Well, it’s slightly the point, but I could get that from a bog standard G & T, what the Americano, with its double vermouth hit gives me, is a sense of glamour – a very specific sense of glamour which I realise has shaped my whole life.

These ads were on the TV in a very formative stage – the late 1960s and early 1970s – and were hugely influential in developing my idea of a life to aspire to.

A group of beautiful sophisticated people, in cool, relaxed clothing, doing cool, interesting things, like scuba diving, riding horses along a beach, at a Formula One track, racing speed boats back to a yacht moored in a heavenly cove, to the sound track of that cool jingle.

They were all shot from above, with really good editing to long shots and close ups of the beautiful people.

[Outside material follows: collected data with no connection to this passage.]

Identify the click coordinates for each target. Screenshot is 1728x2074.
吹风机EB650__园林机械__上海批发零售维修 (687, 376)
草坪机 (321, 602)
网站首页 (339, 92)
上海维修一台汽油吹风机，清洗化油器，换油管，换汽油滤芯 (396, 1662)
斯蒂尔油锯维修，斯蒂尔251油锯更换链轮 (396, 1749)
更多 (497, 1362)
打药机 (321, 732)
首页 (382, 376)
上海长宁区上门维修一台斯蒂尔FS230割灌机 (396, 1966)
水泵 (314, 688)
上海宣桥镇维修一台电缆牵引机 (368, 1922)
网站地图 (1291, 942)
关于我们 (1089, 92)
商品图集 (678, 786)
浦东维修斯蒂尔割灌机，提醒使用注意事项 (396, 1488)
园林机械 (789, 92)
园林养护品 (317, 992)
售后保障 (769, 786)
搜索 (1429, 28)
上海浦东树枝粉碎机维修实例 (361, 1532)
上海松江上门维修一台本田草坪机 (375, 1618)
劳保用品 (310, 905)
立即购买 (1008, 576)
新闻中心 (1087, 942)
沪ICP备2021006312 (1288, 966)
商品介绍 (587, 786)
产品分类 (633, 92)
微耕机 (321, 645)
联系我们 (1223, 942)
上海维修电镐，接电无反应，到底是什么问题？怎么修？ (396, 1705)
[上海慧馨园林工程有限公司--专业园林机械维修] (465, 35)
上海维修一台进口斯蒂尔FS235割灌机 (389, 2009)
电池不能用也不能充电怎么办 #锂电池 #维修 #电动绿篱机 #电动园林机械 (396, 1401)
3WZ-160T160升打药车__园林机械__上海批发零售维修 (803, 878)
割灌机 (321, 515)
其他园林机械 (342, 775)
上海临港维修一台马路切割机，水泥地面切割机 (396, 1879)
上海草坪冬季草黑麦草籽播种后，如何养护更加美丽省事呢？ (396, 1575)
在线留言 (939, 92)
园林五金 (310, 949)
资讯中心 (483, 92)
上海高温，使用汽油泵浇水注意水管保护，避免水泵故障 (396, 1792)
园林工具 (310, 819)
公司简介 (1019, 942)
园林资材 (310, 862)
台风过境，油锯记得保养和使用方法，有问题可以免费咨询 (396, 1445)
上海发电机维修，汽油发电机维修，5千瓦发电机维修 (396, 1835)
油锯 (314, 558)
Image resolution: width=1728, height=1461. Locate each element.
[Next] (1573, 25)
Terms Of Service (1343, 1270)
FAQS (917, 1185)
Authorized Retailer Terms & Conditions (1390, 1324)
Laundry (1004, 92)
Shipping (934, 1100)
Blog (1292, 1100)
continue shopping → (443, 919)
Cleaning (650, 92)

They always end with the key couple gazing into each other’s eyes in what I now understand is a state of sex-crazed euphoria. The young me just saw it as the acme of romantic glamour.

And when I went and found those commercials on YouTube just now (couldn’t you just die, how marvellous YouTube is?), they made me feel exactly as they did in 1973. Excitement mixed with yearning.

In fact they gave me exactly the same feeling I hope people will have when they reach the big kiss moment in one of my books… That’s exactly how I picture my unashamedly glamorous characters. And with the ads success they moved the formula on, until some of them became like short films.

So I now understand that not only did these Martini ads shape my ambitions for my own life – and I have scuba dived, power boated, been in a Formula One pit lane, stayed in a ski chalet, and taken a sea plane, so I’ve ticked off quite a few Martini lifestyle experiences – they also contributed enormously to my writing.

No wonder vermouth is my favourite drink. It is the right one.